Before sitting down at the piano, Antoine “Fats” Domino loosened his tie and gave the audience at the 1986 Austin City Limits a grin. With a nod, he launched into “I’m Walking,” one of the 11 Top-10 hits that made him a worldwide torchbearer of American music in the 1950s and ’60s.  “Our father was happiest when he was performing,” his daughters Andrea, Anola, Adonica and Antoinette exclusively tell Closer.

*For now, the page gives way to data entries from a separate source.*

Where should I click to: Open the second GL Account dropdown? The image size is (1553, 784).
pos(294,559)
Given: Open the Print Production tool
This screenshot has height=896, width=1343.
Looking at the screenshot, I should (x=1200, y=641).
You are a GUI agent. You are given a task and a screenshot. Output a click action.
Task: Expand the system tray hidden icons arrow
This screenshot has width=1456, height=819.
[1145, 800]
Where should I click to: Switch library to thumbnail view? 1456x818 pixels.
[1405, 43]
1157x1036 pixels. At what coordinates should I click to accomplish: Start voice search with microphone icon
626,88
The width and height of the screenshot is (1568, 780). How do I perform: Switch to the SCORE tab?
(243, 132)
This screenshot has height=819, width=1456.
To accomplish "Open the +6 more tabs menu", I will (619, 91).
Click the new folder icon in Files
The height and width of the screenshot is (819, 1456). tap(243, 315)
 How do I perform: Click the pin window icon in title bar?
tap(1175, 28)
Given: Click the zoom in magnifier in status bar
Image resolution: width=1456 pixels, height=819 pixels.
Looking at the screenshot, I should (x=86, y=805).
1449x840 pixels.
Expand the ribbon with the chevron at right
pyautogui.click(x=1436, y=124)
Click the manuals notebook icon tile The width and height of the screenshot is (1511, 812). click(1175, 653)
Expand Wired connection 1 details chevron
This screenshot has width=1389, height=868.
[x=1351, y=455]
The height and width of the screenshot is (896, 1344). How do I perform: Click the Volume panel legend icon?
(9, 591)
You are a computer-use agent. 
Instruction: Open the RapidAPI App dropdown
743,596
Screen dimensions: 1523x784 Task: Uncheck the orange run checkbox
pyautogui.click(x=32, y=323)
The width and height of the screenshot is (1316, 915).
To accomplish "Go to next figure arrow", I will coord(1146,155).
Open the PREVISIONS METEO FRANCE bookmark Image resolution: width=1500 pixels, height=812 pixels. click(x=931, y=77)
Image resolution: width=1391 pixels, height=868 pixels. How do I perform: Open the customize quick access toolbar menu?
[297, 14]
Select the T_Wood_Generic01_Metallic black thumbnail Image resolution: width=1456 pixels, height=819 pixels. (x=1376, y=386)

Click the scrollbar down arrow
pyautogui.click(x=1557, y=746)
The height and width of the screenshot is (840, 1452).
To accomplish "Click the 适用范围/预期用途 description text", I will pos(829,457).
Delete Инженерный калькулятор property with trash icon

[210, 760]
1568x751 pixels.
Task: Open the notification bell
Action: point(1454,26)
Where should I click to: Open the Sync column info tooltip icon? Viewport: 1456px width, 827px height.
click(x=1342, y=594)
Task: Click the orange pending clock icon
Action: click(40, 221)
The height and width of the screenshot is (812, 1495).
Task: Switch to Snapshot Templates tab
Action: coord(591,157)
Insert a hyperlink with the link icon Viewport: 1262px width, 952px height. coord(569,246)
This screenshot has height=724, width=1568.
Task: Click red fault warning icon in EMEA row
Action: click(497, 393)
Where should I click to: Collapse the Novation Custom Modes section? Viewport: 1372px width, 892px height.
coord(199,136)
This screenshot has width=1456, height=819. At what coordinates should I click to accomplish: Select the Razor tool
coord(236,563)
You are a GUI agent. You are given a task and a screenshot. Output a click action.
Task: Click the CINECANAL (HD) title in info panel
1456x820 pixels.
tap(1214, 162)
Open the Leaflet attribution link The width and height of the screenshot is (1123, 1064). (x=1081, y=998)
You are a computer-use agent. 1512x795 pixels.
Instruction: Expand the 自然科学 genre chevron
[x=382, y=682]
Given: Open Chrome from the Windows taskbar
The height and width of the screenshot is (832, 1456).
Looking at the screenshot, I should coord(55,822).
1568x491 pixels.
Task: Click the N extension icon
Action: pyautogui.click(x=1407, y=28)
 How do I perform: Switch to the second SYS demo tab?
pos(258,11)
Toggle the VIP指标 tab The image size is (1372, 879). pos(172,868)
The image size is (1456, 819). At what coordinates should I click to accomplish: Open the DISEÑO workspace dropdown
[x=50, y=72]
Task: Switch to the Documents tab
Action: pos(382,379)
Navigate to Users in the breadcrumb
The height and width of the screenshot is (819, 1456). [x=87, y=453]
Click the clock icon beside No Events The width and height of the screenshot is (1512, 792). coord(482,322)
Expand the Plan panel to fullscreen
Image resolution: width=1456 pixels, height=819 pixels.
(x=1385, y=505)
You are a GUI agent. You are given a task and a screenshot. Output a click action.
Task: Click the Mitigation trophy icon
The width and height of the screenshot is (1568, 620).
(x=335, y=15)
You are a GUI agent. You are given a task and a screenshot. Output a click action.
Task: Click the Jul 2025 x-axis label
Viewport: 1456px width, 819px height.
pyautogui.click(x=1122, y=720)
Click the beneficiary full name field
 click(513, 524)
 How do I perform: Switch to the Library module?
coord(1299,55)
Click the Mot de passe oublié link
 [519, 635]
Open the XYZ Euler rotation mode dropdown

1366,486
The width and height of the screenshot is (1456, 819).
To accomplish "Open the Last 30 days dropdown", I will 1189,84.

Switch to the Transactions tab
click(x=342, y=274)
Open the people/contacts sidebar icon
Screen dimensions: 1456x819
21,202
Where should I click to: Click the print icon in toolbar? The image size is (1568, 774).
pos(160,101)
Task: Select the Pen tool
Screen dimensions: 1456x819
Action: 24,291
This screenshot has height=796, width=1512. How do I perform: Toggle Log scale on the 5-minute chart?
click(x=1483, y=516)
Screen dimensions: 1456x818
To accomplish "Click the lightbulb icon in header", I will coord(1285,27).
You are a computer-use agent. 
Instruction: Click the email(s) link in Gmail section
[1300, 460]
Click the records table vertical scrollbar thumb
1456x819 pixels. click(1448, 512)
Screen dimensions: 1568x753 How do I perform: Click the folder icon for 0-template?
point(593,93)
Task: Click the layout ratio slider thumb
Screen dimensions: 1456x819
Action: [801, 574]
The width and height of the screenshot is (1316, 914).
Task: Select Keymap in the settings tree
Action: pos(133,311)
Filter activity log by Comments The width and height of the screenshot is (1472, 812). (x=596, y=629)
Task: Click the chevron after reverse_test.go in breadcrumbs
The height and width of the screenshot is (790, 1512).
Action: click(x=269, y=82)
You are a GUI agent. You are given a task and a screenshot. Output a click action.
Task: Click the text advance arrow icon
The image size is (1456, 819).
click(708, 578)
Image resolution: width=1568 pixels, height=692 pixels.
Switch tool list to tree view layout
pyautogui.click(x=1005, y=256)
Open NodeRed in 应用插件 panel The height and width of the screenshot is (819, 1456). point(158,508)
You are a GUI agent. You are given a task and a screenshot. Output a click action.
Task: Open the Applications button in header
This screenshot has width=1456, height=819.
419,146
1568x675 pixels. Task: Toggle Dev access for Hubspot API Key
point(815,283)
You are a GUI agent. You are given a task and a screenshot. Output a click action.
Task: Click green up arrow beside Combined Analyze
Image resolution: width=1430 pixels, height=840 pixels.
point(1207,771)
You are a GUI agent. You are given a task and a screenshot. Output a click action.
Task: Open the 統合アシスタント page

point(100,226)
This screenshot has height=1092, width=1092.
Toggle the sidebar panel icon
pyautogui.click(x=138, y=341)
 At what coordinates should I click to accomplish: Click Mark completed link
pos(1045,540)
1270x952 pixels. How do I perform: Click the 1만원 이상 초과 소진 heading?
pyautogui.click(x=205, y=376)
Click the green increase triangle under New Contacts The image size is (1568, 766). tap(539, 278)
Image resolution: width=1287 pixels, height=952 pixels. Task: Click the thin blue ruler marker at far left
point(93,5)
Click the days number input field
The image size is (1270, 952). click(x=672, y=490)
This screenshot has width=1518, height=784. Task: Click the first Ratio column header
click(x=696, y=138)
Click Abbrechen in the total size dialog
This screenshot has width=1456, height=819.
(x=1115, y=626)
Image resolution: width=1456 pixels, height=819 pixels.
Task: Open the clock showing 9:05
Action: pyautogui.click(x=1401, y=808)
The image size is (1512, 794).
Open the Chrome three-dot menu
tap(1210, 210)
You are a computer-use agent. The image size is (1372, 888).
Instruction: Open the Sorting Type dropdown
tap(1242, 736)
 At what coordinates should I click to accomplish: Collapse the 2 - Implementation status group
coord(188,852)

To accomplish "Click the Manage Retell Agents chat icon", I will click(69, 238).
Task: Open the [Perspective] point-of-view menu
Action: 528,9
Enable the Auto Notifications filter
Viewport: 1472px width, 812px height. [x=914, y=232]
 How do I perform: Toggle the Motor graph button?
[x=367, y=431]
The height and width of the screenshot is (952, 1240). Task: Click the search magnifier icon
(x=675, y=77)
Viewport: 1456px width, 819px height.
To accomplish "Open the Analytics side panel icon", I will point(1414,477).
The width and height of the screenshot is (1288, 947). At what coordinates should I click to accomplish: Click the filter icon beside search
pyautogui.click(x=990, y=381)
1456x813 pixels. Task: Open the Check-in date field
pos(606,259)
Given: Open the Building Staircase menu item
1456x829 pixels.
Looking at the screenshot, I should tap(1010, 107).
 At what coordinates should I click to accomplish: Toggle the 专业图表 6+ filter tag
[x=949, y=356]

Despite his success, his children remember Fats, who passed away in 2017 at age 89, as a modest, family-oriented man who was deeply loyal to his New Orleans roots. A father of eight children (who were all given names starting with the letter A!), he remained married to his love Rosemary for 61 years until her death in 2008. “He composed songs about her and she handled our father’s business matters,” say his kids. “They complemented each other perfectly.”

fats domino 1956
20th Century Fox/Kobal/Shutterstock

A Native Son

The Rock & Roll Hall of Fame named him an original inductee along with Elvis Presley and Chuck Berry, but Fats, who began playing in clubs at 15, pulled his musical influences from R&B, jazz, gospel and even country music. “Some of his favorite musicians were Nat King Cole, Louis Armstrong and Hank Williams,” say his daughters, who note that their father wrote songs that broke down cultural barriers by being “simple and relatable.”

A passionate cook as well as a musician, Fats toured constantly — and always packed a hot plate so he could make gumbo anywhere. Music allowed him to give his family a comfortable life. “It was important to him that we had a good quality education,” say his daughters. Yet he chose to stay in the poor Lower Ninth Ward, where he grew up. “They wanted to know why didn’t I move with the well-to-do. Well, I was satisfied right here,” Fats said in 2004, a year before Hurricane Katrina destroyed his house and neighborhood. Fats and his family survived the storm and afterward he performed at events to help rebuild New Orleans. “Everyone loved and respected him in the community,” say his daughters. “They all called him Fats.”